== About this exercise ==
Everything from the line containing "The height and width of the screenshot is (346, 733)." to the last line of the listing below should be restated exactly, both ends included, with nothing added and the pictures omitted.

== Material supplied ==
--------------------------------------------------

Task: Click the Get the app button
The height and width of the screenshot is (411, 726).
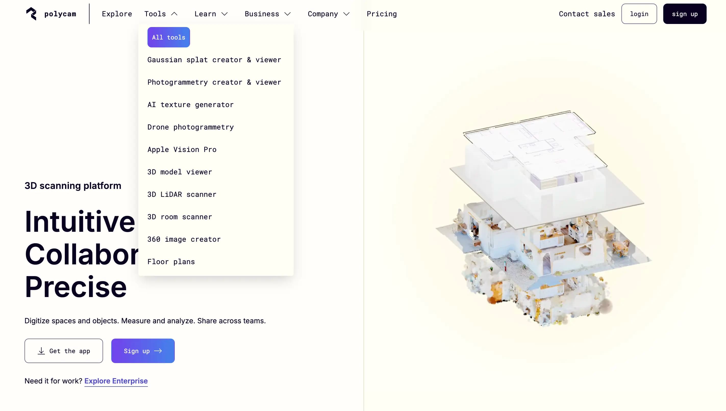Action: (x=64, y=351)
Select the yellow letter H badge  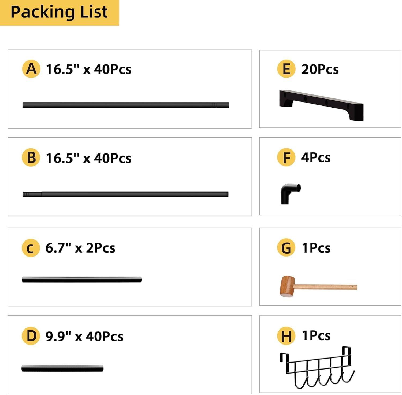click(286, 336)

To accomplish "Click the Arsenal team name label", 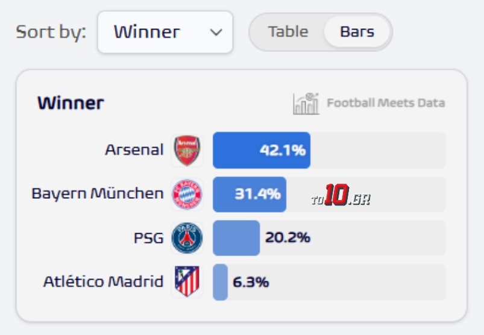I will tap(134, 150).
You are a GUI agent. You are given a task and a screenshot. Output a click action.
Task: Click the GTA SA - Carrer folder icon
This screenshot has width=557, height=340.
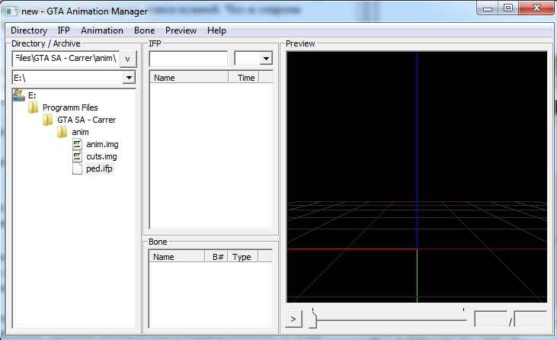[x=47, y=120]
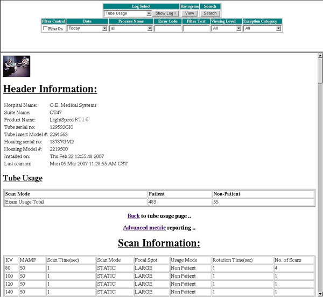Click the scrollbar up arrow
323x297 pixels.
coord(320,55)
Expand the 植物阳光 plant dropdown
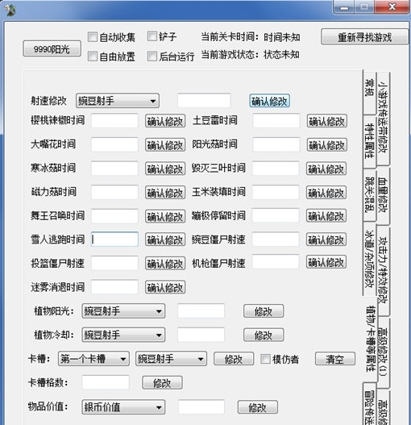This screenshot has height=425, width=411. click(123, 311)
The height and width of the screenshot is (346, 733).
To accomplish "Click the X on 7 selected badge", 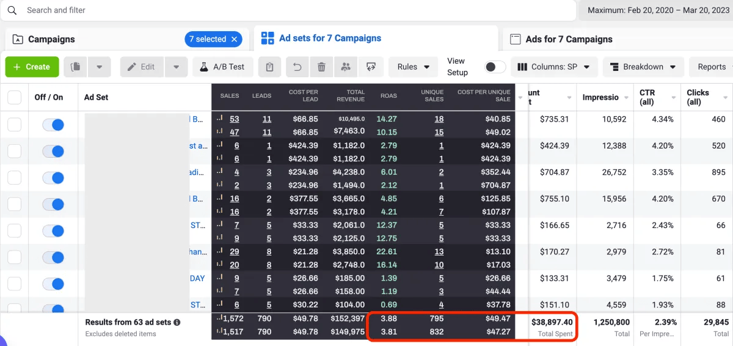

--------------------------------------------------

== Response for this exercise ==
The height and width of the screenshot is (346, 733).
To accomplish "Click the X on 7 selected badge", 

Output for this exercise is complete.